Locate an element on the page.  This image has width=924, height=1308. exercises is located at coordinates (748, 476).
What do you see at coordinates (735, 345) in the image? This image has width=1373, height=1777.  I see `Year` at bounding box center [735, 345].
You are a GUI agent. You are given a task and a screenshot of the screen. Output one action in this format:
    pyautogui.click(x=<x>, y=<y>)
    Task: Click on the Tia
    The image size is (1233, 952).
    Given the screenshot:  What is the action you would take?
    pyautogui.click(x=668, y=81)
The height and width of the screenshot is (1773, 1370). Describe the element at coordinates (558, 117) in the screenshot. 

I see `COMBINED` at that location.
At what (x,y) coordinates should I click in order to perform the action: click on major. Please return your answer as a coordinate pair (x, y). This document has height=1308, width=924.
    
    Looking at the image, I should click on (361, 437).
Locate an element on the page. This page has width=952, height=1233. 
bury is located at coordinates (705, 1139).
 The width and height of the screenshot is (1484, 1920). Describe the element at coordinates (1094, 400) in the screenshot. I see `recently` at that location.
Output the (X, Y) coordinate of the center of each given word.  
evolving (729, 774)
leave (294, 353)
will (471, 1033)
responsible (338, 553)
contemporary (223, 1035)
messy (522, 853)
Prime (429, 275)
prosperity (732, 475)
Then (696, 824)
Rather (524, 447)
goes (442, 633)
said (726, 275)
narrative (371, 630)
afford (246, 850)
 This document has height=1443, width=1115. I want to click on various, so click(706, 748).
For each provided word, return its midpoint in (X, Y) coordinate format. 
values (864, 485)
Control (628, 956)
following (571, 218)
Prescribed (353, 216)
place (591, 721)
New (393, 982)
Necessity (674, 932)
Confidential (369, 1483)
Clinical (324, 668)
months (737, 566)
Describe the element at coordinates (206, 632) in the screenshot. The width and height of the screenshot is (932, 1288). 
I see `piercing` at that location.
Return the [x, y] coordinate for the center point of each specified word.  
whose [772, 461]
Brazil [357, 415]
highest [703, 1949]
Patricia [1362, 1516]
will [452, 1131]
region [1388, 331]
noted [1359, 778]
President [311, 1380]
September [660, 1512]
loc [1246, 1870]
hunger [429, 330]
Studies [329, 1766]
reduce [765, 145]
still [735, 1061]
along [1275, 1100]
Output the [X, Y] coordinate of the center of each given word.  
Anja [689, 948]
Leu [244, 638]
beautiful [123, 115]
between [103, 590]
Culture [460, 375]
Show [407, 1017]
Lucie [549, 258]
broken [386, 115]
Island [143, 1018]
-----
Stated task: Find every line in the items above that contains the string "page", matching case exactly, and copy each of those lines.

Response below:
Locate an element on the page.  This image has width=924, height=1308. exercises is located at coordinates (748, 476).
Locate an element on the page. This page has width=952, height=1233. 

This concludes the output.